PASSAGE: Begin
- Born: October 1943 (age 82) Dora, Cyprus
- Occupation: Businesswoman
- Spouse: Chris Lazari ​ ​(m. 1965; died 2015)​
- Children: 3

= Maritsa Lazari =

Cyprus-born British billionaire businesswoman (b. 1943)

Maritsa Lazari (born October 1943) is a Cyprus-born British billionaire businesswoman. She was married to the Cyprus-born British billionaire property developer Chris Lazari until his death in 2015. As of May 2022, her net worth was estimated at US$2.7 billion.

== Early life ==
Maritsa Lazari was born in October 1943 in Cyprus. She emigrated with her family to London at the age of 16.

Lazari met her future husband and fellow Cypriot Chris Lazari in the UK and the couple married in 1965.

== Career ==
Chris Lazari created a successful fashion line, Drendie Girl, and in 1978 the couple used profits from the company to invest in commercial property.
PASSAGE: End
SUPPLIED INFORMATION: Begin
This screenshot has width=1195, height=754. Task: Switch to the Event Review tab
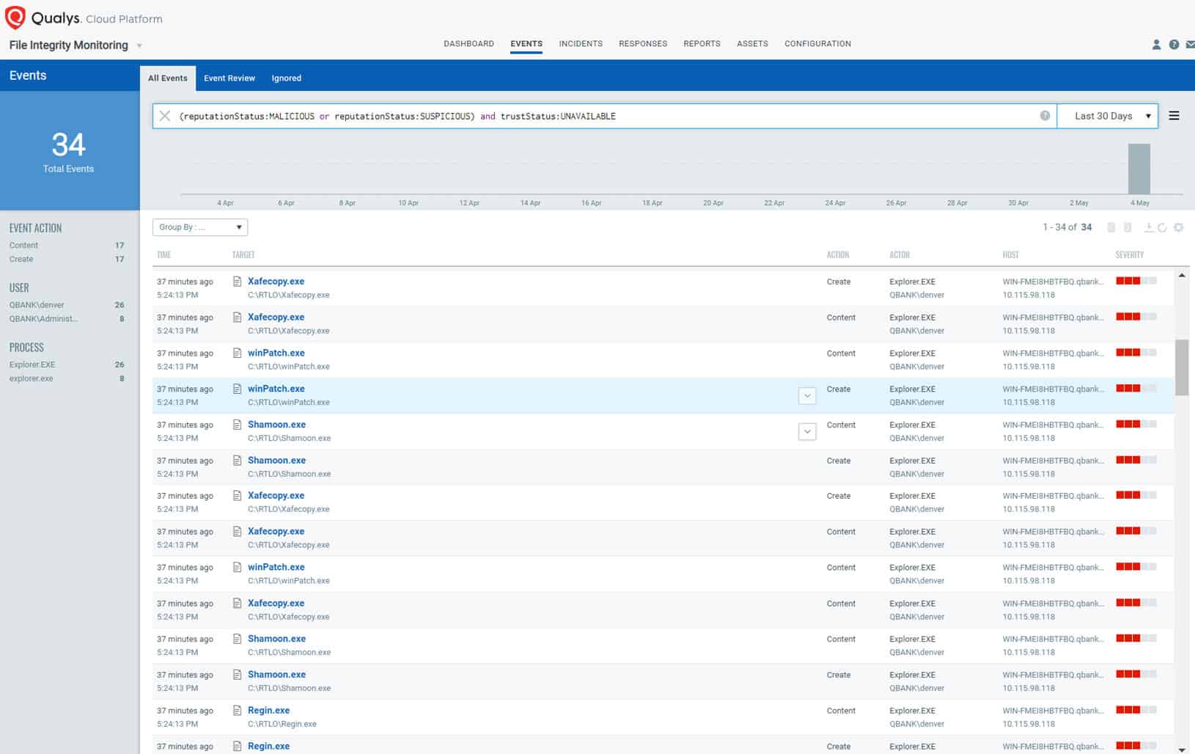pyautogui.click(x=229, y=78)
SUPPLIED INFORMATION: End
# WORK TO COMPLETE
Pick up the Maritsa Lazari article at its final sentence and keep writing. The lines were taken from a separate source and have nothing to do with the Maritsa Lazari text.

# RESPONSE TO THE TASK
Maritsa was a director of the property investment business, Lazari Investments, from its founding. She is listed as a founder of a business.

Lazari Investments owns a number of commercial and residential developments in London, including the Brunswick Centre.

== Personal life ==
Maritsa lives in London, UK, and has three children. The family founded the Christo Lazari Foundation in 2017, which supports Cypriot, Greek Orthodox and medical causes. The Foundation donated £3.25m of investment property to the children's charity Radiomarathan.